Data shown:
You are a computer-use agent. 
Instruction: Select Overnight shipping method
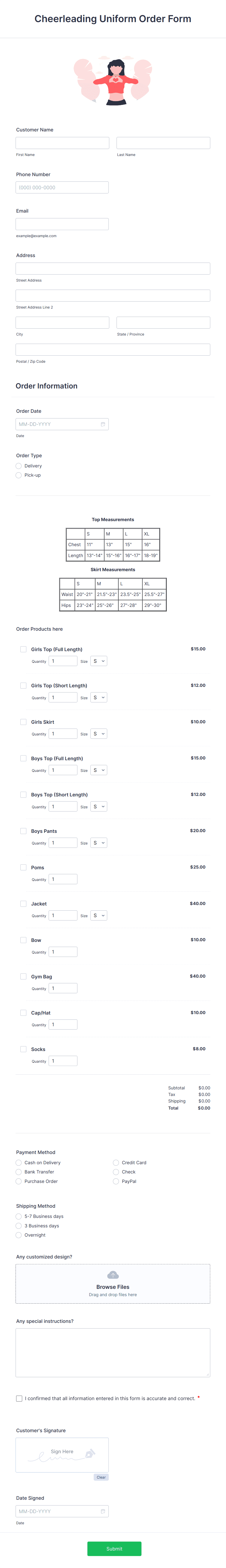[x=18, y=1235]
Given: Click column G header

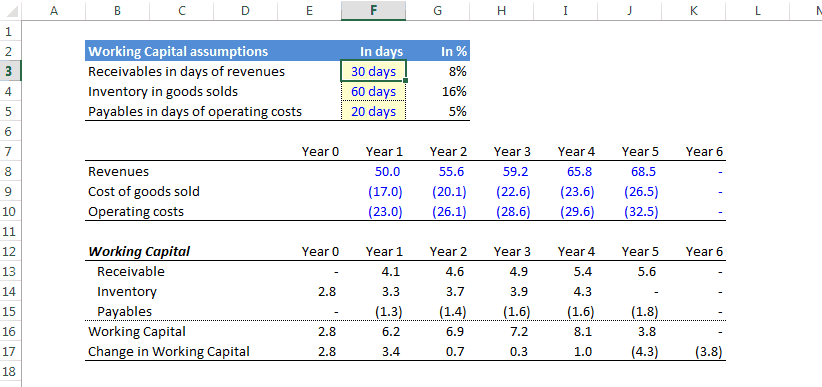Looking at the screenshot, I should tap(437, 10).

--

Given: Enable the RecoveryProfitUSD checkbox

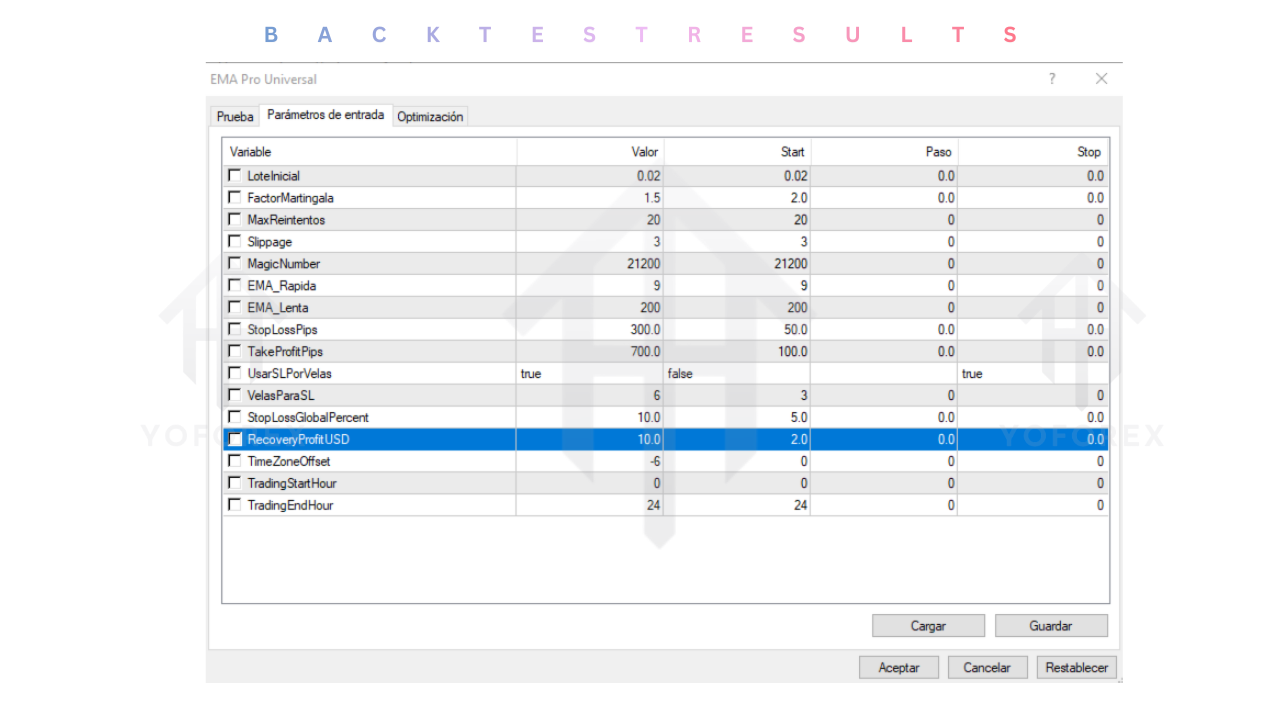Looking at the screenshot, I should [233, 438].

---

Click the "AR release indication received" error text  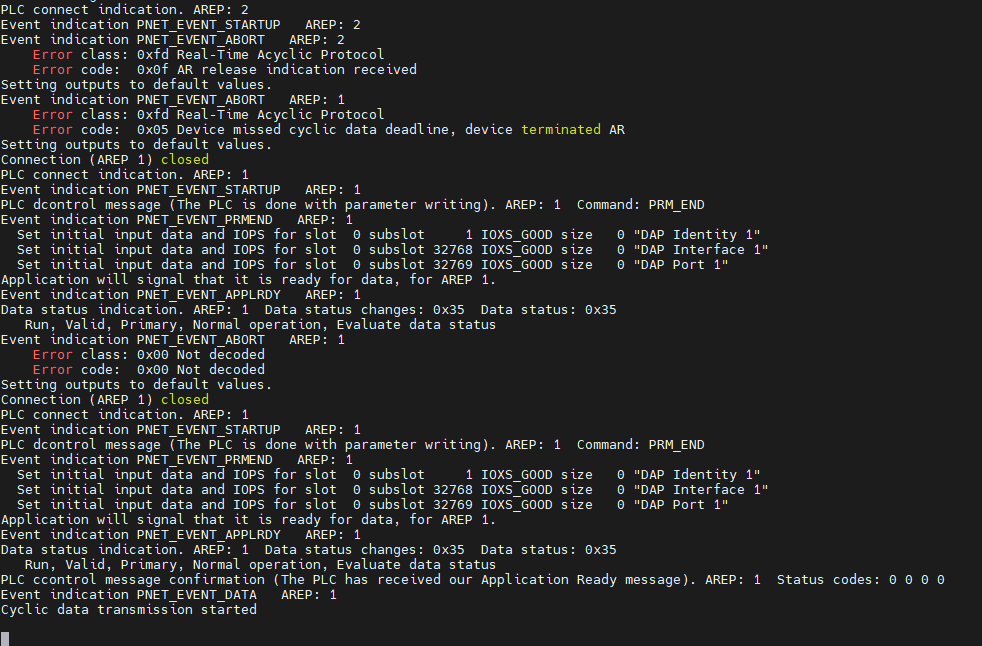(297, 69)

What you are asked to do: Format the entries from the line holding "You are a computer-use agent." through the line holding "Looking at the screenshot, I should tap(437, 10).", inclusive, as a two-column CSV headed instruction and response. Give one row per entry, put each field in quotation marks, replace line breaks with spaces, and omit the pictures.

The output:
instruction,response
"You are a computer-use agent. Instruction: Select Overnight shipping method","[x=18, y=1235]"
"Given: Click column G header","Looking at the screenshot, I should tap(437, 10)."